How could I make it show some clue about it being root?
There is no implementation of such a feature - but it does sound like a good feature to have. It will be great if you can open a feature request ticket at bugs.kde.org.
@skyfishgoo Can you share a screenshot? It’s it possible that in that case Dolphin is running as sudo or something like that?
When didn’t kio-admin, Dolphin is running as the current user and uses a helper process with polkit to do IO as root, and the only difference is that the URL starts with “admin:” - and you can’t even see that with the default configuration.
It’s likely that affecting the Dolphin UI is out of scope for the kio-admin plugin.
I’m not sure what is going on there - that warning message isn’t about using kio-admin or “Administrator access”: it specifically talks about “running as root” - which is not the same as using “administrator access”.
But if I try to run Dolphin using sudo or directly as root, I get this error:
Running Dolphin with sudo is not supported as it can cause bugs and expose you to security vulnerabilities. Instead, install the kio-admin package from your distro and use it to manage root-owned locations by right-clicking on them and selecting “Open as Administrator”.
And Dolphin will not start. So I can’t reproduce the behavior you see.
I’ve found this bug report in the Timeshift Github which talks a bit about the fact that Timeshift is running as root and the problems with using Dolphin like that. So I believe, @skyfishgoo , that you are running Dolphin as root and not using kio-admin, and that workflow is deprecated.
The way kio-admin works isn’t by altering the Dolphin launcher.
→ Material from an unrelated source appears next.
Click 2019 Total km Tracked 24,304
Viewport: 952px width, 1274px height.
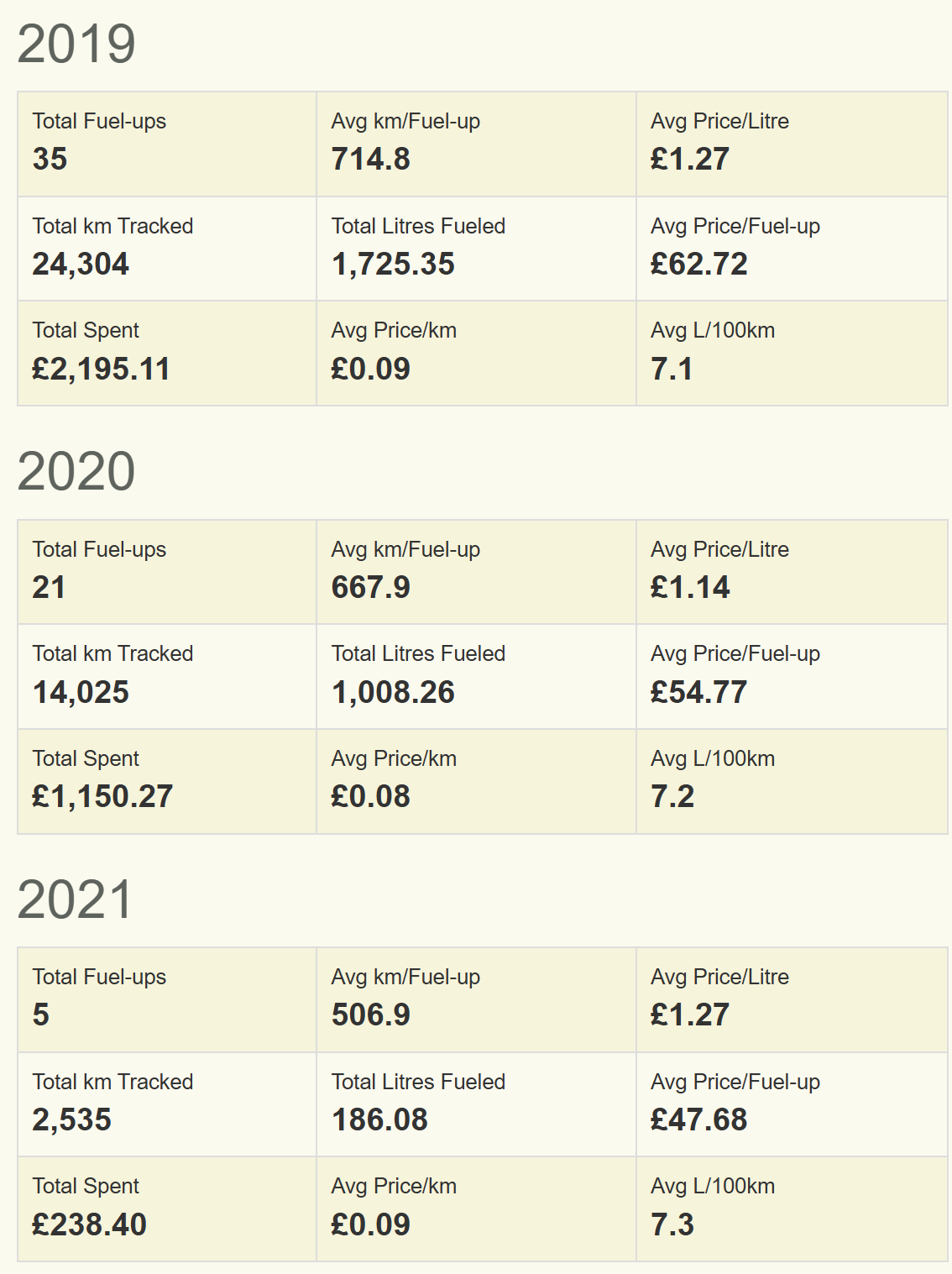pos(81,264)
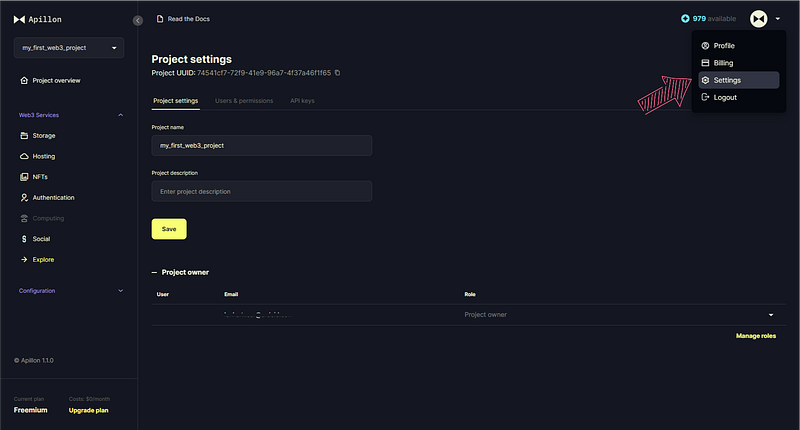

It adds a context menu item for folders not owned by you with the text “Open as administrator”. When you activate that option, it sets the Dolphin location to admin:/ followed by the path you wanted to open, and then it passes all file operations through a pkexeced invisible helper process.
I also couldn’t reproduce the “run as admin” function - if I use Dolphin to go to /usr/bin and right click the dolphin binary, I get the kio-admin’s “Open as administrator” function which just opens the current folder in a new window using the admin:/ URL scheme. It doesn’t actually run Dolphin as root - just create a new window in the same user application.
The “document could not be saved” sounds like a Kate message, and not Dolphin, and its behavior should be unaffected by whatever shenanigans you are doing with Dolphin.